## Task instructions
Exactly and only the lines from the line holding "Open the Afficher dropdown" to the end of the records should be reproduced. Leave pictures out.

- - - - -

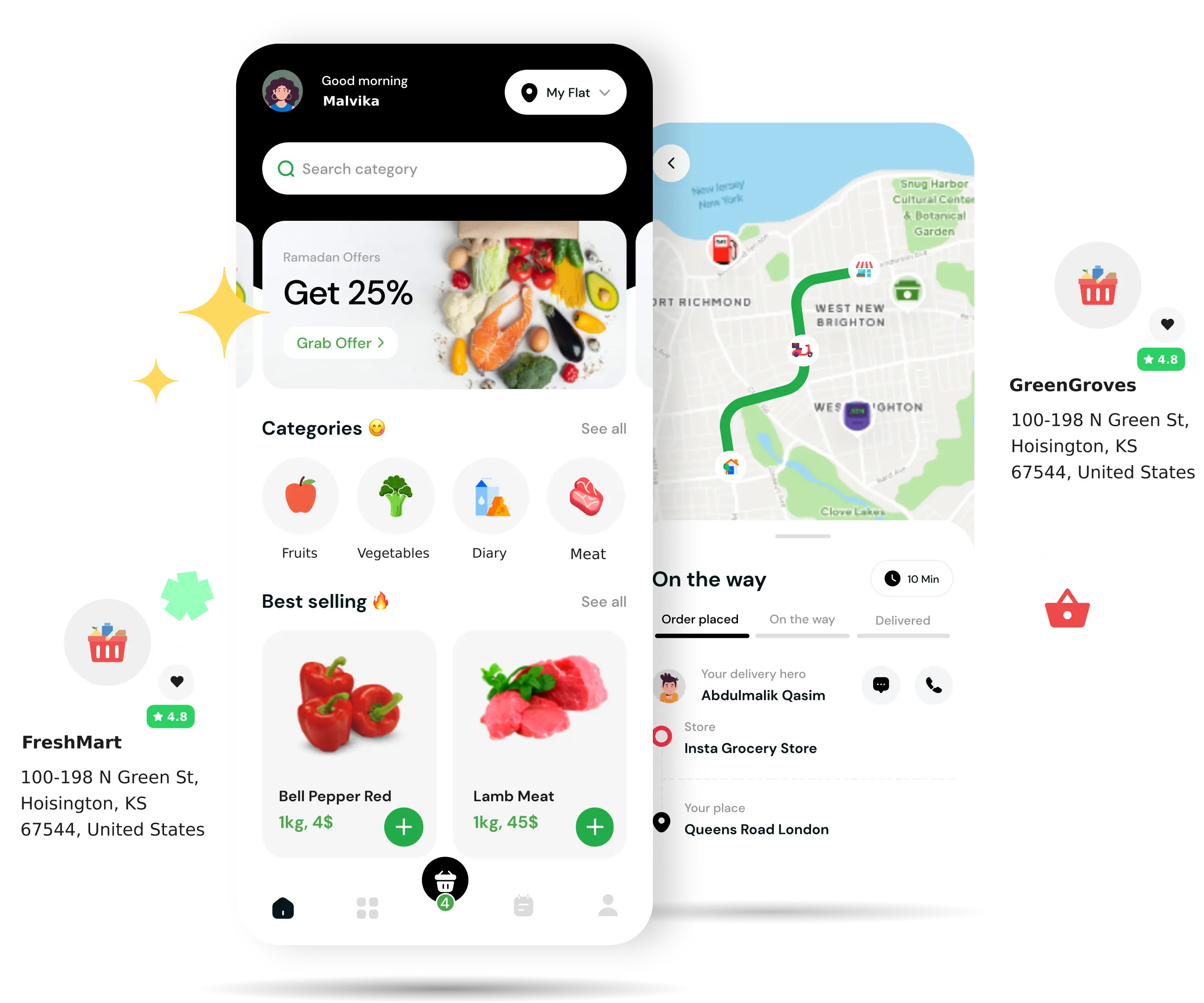This screenshot has width=1204, height=1003.
Task: Select the Delivered tracking tab
Action: [x=902, y=619]
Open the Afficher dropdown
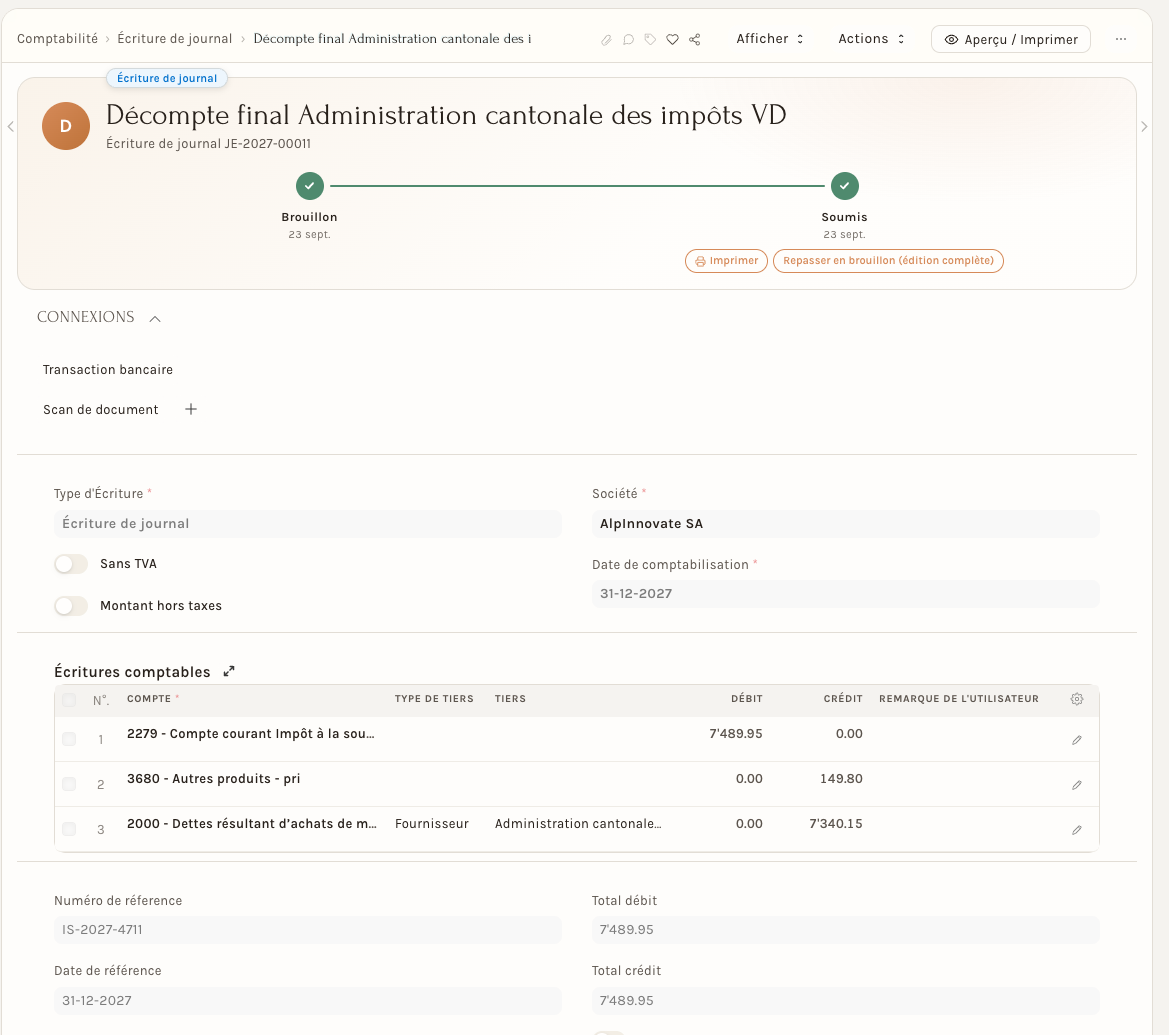 pyautogui.click(x=769, y=39)
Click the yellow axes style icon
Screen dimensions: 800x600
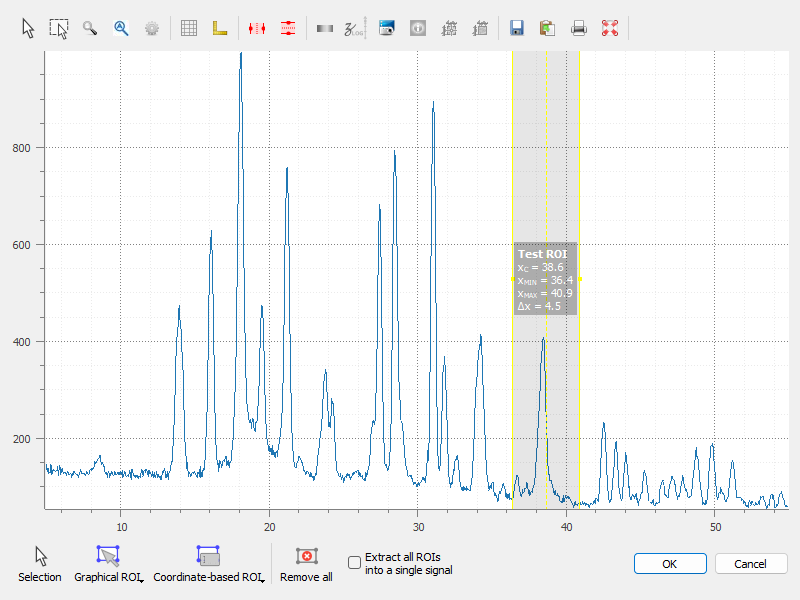(x=219, y=28)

- - - - -

## Solution
Open the Afficher dropdown
 pyautogui.click(x=769, y=39)
Click the yellow axes style icon
Screen dimensions: 800x600
(x=219, y=28)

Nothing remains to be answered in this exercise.